Well these students certainly exist in mathematics (students who do not learn how to solve any problem completely but give "rough approximations" and students who solve some problems fully and nicely but are unable to solve enough.)

@MikeMiller I've proven something in one case, that I can probably extend to more cases.

I think he was talking about your second category, pval :/

Well I've seen students like that as well.

@PVAL Good luck with it.

Who managed to learn a few concepts as they should (and perhaps at the pace they should have), but are forced to speed up (and learn less) either because of their calculation speed or because of previous background others students have had.

ah, found what i was looking for

I think have something that will work in another project (actually based on the paper of Lin I have to read), though I haven't written out many details yet. I think I can get lots of interesting examples of something I've wanted for quite a while.

@Semiclassical One crucial step in solving the problem is the simple observation that $\sqrt{2}-1=\tan(\pi/8)$

if you go here, you can find sample quizzes. at the start of each of them is the rubric the prof had us use

@PVAL That sounds exciting.

@MikeMiller These things are contact-type hypersurfaces in $\Bbb C^2$.

Huh, I guess I don't know any examples except for the truly obvious (ellipsoids et al)

ugh. i'm at that part of the day where i really really want to go home, but i need to get this thing setup to run overnight

@MikeMiller I think I can get ZHS^3 examples (or at least thats the goal). I'm unsure if any non-trivial of these were known.

I would be interested to see them.

@PVAL Does your construction work for eg the boundary of a Mazur manifold whose double is known to be $S^4$?

@MikeMiller The hope is for it work with some of those.

What about say $\Sigma(2,5,7)$?

no hope there.

Actually I can probably prove $\Sigma (2,5,7)$ can't be.

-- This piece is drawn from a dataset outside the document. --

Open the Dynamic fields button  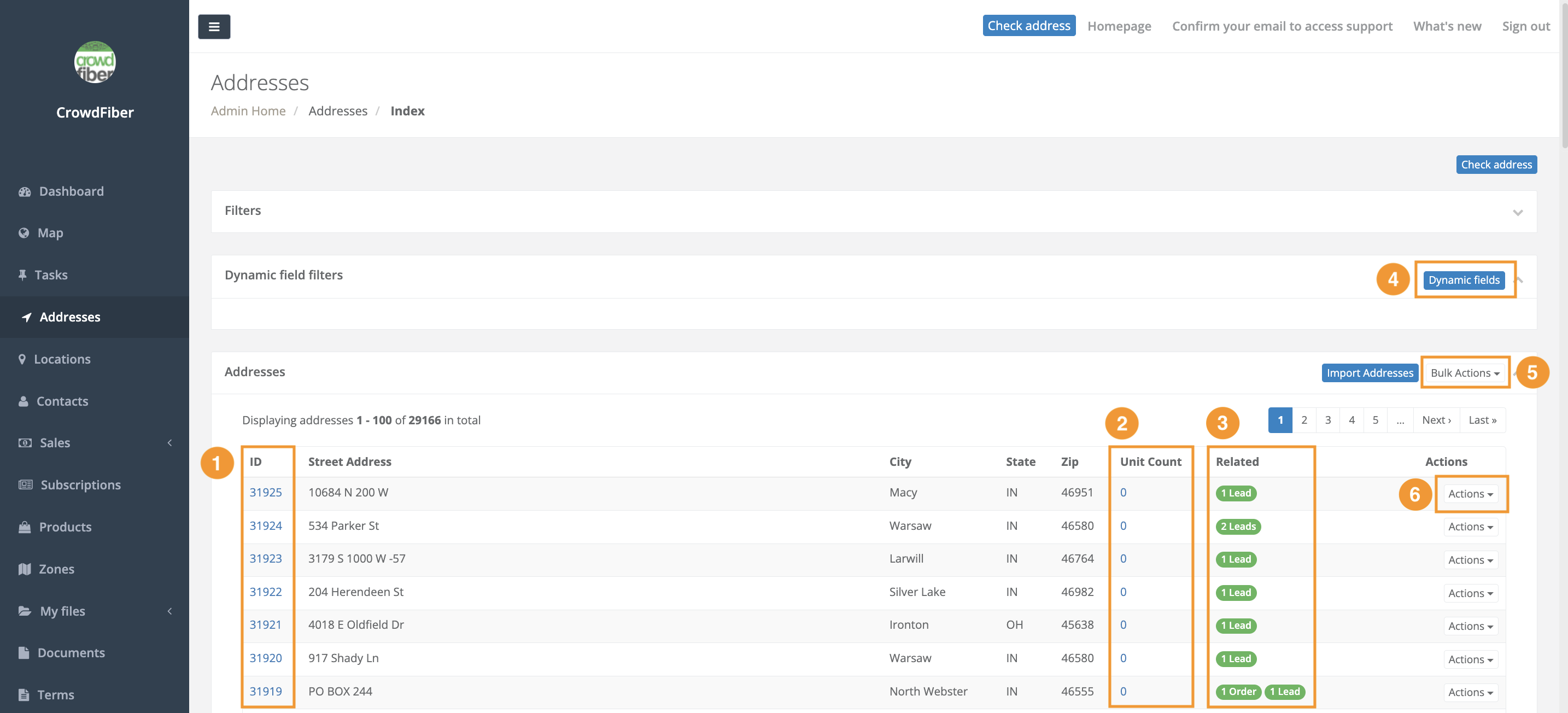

Certainly it isn't for the induced contact structure from the milnor fiber.

and I think the other contact strs on that thing are known to not have the correct homotopy invaraint.

What's the simplest example of one that works?

I don't have one yet.

I think what I am trying to do should produce them

I see. but I mean, do you have an example that you think will work?

I think (this isn't an ZHS^3) if you take the ribbon complement of the figure 8 knot connect sum its mirror and make the 2-h have sufficiently small framing.

When you say the ribbon complement you mean complement of the ribbon disc in $D^4$ I assume?

I mean the 2nd picture from the left in figure 1.22 here users.math.msu.edu/users/akbulut/papers/akbulut.lec.pdf

Ok, I see.

If theres any mods on can we talk in a private room i think i found a glitch.

Hello there!

Can someone help me with a conceptual calculus question?

I can certainly try

So basically I was deriving some of circular motion equations

alright

and in my attempt I got this: $dr = r\cos(d\theta)*\hat{i} + r\sin(d\theta)*\hat{j}$

where $ d\theta = \omega \, dt $

How did you get that? Try doing Implicit differentiation on x^2+y^2=r^2

@shaihorowitz geometric attempt: when we have a minimal variation of the position vector (dr) we get a minimal angle (d theta)

then I used the law of sines

@shaihorowitz how would we get a relation of time there? D:

the main question at the moment is

can I integrate the right side?

You would relate dy/dx to dy/dt and dx/dt, but It looks like you can integrate just would be messy. my word is not gospel integration in polar coordinates is not my strong suit.

these are not actual polar coordinates

I saw a russian guy on yt doing this like I did before. I want to know if the integral on the right side is correct.

oh, and r is a function of time

omega, theta and alpha are also funcs of time

Hello @AkivaWeinberger !! Do you maybe know when we have that imA=kerB, and we know that A is 1-1, if we have also an information about B?